= Aargau Monastery Dispute =

1841 dispute over the suppression of monasteries in Aargau, Switzerland

The Aargau Monastery Dispute (German: Aargauer Klosterstreit) was a constitutional and confessional conflict in the Swiss canton of Aargau in 1841, when the Grand Council voted to suppress all eight monasteries in the canton. The dispute became one of the central confessional flashpoints of the Regeneration era and contributed to the tensions that led to the Sonderbund and the civil war of 1847.

== Background ==

In the canton of Aargau during the 1830s, a slim Reformed majority cooperated with influential liberal and radical Catholics. In the spirit of the Helvetic Republic (1798) and the Baden Articles (1834), the Grand Council in 1835 placed the monasteries entirely under state administration, shortly after the government had banned the admission of novices and closed the conventual schools.

The liberal constitution of 1831 required a revision after ten years. Conservative Catholics, organized in the Bünzen Committee of 1839, demanded above all the preservation of confessional parity and that Grand Council commissions on Church and school matters sit separately by confession. The liberal-radical forces, by contrast, sought unification and the full integration of minorities into the state. A first draft constitution was rejected by large majorities in 1840—for different reasons—by both radicals and conservatives. After the Grand Council removed the principle of parity for the legislature, the revised constitution was accepted by 58% of voters on 5 January 1841.

== Suppression of the monasteries ==

To prevent possible unrest, the government had the members of the Bünzen Committee arrested. The conservative Catholics of the Freiamt, further inflamed by the measure, rose in revolt and were defeated by government troops at Villmergen. At the session of the Grand Council on 13 January 1841, the Catholic radical Augustin Keller called in a programmatic speech for the suppression of all monasteries in Aargau, accusing them of hostility to progress and of fomenting unrest. His proposal was carried by 115 votes to 19, with 9 abstentions, and affected eight monasteries, among them Muri, Wettingen, and Fahr. The decision to secularize their property may have appealed to broad sections of the population, but was not the decisive motive for those driving the suppression.

== Federal intervention and resolution ==

The Federal Diet declared the decision incompatible with the Federal Pact of 1815, whose article 12 guaranteed the continued existence of monasteries.
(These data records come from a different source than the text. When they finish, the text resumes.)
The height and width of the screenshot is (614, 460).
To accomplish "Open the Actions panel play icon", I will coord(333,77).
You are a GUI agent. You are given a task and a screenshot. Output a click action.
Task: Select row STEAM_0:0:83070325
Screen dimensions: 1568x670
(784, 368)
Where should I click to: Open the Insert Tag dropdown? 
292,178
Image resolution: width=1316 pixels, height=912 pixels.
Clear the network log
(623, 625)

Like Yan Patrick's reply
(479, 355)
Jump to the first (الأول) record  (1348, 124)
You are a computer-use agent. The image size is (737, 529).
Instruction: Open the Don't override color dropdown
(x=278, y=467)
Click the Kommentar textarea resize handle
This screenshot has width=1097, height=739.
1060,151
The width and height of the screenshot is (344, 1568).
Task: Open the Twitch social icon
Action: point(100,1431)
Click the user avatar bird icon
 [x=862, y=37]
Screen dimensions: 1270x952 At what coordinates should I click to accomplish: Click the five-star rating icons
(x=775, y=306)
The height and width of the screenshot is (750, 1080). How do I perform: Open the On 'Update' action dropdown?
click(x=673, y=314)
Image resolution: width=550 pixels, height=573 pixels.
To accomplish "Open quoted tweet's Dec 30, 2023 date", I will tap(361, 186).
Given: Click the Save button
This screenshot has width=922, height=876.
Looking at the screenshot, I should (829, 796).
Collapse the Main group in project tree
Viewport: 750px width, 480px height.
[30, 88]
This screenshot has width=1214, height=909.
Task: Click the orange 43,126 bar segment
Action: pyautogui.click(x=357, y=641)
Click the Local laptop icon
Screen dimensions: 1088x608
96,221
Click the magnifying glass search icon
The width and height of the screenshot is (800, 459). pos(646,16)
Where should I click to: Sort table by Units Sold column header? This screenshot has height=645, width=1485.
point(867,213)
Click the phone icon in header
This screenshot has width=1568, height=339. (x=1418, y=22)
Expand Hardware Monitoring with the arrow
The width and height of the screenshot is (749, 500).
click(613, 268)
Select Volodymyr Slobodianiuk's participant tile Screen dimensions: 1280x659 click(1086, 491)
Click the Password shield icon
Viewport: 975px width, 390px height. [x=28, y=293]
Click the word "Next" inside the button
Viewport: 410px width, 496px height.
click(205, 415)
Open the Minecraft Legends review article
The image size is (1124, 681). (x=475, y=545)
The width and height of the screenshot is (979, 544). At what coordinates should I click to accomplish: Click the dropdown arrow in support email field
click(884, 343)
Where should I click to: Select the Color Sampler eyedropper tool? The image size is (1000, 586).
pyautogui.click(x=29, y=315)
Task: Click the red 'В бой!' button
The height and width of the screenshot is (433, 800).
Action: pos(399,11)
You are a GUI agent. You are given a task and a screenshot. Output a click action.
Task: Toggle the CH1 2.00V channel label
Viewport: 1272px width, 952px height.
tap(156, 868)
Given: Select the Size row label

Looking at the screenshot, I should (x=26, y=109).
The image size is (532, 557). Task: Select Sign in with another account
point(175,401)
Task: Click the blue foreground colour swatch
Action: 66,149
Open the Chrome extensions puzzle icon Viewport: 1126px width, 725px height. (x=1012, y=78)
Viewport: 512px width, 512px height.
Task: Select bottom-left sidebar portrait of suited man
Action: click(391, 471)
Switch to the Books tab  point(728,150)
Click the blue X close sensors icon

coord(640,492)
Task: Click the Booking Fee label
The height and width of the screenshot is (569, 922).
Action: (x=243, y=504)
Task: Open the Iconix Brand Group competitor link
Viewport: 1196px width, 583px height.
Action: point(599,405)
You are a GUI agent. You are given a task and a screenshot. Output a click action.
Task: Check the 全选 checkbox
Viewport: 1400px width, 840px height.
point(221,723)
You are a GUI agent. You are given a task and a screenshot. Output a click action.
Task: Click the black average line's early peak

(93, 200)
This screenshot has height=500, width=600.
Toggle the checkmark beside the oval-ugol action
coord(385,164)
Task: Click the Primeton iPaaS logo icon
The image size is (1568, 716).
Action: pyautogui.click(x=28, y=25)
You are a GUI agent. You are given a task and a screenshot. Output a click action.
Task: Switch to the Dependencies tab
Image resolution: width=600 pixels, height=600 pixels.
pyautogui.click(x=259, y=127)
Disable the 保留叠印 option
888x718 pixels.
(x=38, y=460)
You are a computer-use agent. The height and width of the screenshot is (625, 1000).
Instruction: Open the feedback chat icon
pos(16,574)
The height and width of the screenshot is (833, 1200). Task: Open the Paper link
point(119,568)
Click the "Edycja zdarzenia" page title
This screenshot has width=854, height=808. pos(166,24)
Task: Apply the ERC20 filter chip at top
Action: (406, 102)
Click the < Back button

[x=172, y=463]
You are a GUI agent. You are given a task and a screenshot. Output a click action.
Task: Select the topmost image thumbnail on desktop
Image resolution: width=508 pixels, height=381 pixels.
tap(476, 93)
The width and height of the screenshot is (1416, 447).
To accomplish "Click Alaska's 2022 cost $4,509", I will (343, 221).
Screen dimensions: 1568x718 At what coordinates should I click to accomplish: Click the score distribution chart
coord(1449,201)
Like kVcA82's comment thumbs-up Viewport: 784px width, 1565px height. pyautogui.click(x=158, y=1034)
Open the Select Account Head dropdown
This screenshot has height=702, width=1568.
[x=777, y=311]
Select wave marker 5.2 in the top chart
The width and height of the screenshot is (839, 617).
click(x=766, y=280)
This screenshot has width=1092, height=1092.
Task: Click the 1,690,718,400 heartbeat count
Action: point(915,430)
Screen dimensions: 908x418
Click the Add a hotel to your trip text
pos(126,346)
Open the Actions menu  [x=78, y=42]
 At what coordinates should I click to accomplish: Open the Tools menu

After lengthy debates, the Aargau Grand Council agreed to restore the four women's convents, after which the Diet—itself divided along confessional lines—declared the matter settled on 31 August 1843 by twelve full and two half votes.

The confessional tensions that would shortly lead to the Sonderbund were not, however, in any way resolved.

== Bibliography ==
- Geschichte des Kantons Aargau, vol. 2, pp. 79–109.
- Memorial Muri 1841, 1991.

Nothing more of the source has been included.